Wings Magazine

Windowless planes could be here in 10 years

Oct. 28, 2014, Wilton, U.K. - Imagine flying in a windowless plane -- that nonetheless allows travelers to see panoramic views through giant OLED panels that cover the walls of the aircraft. That could be a reality in just 10 years, according to a the Centre for Process Innovation (CPI).

October 28, 2014  By The International Business Times

CPI is a British technology firm that helps companies develop new products and is working on developing technology that would reduce an aircraft’s weight. Lighter aircraft consume less fuel, which, in turn, could lead to a reduction in costs and airfares. (According to CPI, for every 1 percent reduction in a plane’s weight, fuel costs are cut by 0.75 percent.)

“We had been speaking to people in aerospace and we understood that there was this need to take weight out of aircraft,” CPI’s Dr. John Helliwell told the Guardian. Windows on an aircraft require a stronger fuselage, he explained. Remove the windows, and the plane is much lighter. 

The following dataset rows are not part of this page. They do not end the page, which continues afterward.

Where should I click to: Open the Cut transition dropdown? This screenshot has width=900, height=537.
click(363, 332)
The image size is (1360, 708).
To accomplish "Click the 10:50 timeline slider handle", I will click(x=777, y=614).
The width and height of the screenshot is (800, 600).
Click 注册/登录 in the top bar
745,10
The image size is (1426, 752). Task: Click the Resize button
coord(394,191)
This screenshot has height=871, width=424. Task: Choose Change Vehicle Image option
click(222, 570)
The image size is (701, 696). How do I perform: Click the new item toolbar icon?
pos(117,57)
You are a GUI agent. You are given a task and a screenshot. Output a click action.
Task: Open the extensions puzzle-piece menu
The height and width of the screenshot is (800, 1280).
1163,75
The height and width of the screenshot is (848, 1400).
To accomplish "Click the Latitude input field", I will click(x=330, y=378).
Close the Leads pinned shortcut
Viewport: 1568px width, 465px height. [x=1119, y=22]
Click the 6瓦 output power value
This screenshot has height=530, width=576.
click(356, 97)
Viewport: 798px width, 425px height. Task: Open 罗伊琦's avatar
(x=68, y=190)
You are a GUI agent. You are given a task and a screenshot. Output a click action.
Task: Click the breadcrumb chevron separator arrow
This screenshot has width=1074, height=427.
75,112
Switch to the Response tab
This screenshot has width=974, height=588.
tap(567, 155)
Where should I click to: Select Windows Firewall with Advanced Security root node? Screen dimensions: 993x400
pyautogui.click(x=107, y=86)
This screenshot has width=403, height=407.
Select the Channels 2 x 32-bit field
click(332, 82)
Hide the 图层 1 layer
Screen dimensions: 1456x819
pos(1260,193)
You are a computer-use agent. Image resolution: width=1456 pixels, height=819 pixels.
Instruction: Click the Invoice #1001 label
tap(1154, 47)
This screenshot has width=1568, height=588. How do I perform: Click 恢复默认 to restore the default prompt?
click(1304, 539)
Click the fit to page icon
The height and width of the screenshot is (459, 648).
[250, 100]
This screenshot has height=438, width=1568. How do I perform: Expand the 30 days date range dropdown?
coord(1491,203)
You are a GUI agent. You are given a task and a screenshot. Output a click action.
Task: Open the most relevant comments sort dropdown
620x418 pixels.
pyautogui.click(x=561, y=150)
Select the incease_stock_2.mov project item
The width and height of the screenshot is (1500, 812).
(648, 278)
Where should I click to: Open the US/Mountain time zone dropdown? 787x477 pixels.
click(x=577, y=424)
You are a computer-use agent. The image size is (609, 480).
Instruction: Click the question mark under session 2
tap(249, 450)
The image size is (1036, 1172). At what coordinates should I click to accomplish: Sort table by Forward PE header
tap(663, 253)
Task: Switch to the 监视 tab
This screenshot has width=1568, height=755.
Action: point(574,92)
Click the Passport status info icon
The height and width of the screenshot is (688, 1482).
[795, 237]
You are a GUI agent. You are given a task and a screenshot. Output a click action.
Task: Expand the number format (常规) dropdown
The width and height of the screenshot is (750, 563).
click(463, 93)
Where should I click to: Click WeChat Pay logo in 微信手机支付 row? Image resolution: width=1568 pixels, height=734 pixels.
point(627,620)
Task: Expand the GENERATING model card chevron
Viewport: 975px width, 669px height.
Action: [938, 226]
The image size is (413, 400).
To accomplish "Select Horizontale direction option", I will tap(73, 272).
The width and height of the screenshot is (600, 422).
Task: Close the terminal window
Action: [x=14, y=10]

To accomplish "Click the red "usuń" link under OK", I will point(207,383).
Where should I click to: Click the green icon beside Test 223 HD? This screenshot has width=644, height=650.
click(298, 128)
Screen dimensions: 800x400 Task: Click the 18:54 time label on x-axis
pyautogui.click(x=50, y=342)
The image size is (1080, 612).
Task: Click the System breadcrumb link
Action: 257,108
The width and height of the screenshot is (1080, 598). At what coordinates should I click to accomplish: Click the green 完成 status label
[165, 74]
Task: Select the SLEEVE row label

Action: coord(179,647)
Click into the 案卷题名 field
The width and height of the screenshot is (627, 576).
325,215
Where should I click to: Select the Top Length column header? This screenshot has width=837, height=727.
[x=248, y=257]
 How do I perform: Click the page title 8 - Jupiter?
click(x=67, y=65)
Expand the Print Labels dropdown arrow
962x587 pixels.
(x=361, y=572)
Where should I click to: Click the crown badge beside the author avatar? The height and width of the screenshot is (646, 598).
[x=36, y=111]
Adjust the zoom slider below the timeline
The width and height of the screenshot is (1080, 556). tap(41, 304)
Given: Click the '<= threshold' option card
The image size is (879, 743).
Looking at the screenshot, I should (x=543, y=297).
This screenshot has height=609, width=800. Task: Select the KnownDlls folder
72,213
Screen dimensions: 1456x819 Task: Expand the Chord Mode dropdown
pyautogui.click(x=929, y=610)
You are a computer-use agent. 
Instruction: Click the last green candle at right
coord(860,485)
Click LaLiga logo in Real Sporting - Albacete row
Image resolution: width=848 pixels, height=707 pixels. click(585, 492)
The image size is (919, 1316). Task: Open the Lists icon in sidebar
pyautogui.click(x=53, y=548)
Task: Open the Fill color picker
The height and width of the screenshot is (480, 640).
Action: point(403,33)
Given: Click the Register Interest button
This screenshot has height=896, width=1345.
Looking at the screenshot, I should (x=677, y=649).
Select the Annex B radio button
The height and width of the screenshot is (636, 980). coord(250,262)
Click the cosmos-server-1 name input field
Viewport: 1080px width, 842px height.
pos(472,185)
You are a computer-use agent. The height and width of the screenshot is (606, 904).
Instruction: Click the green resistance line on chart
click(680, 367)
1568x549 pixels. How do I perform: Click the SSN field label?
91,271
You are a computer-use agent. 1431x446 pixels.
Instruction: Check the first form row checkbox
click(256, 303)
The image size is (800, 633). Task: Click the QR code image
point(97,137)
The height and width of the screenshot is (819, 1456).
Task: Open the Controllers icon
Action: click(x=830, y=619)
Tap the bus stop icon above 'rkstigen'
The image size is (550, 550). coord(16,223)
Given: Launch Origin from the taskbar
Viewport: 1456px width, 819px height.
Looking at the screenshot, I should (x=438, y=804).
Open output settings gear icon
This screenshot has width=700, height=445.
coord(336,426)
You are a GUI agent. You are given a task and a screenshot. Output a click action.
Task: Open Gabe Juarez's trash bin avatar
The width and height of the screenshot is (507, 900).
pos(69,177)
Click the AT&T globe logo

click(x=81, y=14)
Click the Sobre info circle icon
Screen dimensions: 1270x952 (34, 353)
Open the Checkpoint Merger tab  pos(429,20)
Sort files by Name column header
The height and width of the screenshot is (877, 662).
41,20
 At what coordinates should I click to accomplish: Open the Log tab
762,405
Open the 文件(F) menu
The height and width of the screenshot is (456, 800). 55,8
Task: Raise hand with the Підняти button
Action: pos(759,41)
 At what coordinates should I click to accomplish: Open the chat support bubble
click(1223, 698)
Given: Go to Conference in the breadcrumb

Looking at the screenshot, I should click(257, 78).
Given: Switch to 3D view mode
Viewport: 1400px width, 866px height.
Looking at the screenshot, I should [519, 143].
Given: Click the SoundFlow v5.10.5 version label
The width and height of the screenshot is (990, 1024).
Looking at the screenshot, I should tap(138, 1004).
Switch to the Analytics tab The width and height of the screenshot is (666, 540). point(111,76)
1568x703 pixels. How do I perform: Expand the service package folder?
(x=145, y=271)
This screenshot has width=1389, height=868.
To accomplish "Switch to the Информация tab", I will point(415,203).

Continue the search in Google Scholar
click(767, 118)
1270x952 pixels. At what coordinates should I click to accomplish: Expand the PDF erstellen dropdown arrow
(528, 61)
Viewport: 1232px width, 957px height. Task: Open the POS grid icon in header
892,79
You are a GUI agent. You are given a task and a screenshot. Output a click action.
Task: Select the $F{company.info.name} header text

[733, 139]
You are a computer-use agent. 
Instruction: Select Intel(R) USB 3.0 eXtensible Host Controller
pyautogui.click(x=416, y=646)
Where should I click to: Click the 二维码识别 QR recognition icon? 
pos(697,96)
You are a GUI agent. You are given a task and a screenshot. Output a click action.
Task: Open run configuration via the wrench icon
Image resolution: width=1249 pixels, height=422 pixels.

“Follow the logical thought through. Let’s take all the windows out — that’s what they do in cargo aircraft — what are the passengers going to do? If you think about it, it’s really only the people that are sitting next to the windows that will suffer,” he said. 

The company set to work designing a plane whose fuselage would be lined on the inside with giant OLED displays. OLED, which stands for organic light-emitting diodes, is the same technology used by the latest, high-end, super thin televisions. The displays would feature views outside the aircraft transmitted by cameras mounted on the outside of the plane, and passengers could use them to check email, view information about the flight and event customize their entertainment. Screens on the backs of each seat would offer a similar function. 


Helliwell said such planes could be ready in a decade, after other advancements in OLED technology. “We are talking about it now because it matches the kind of development timelines they have in the aerospace industry,” he said.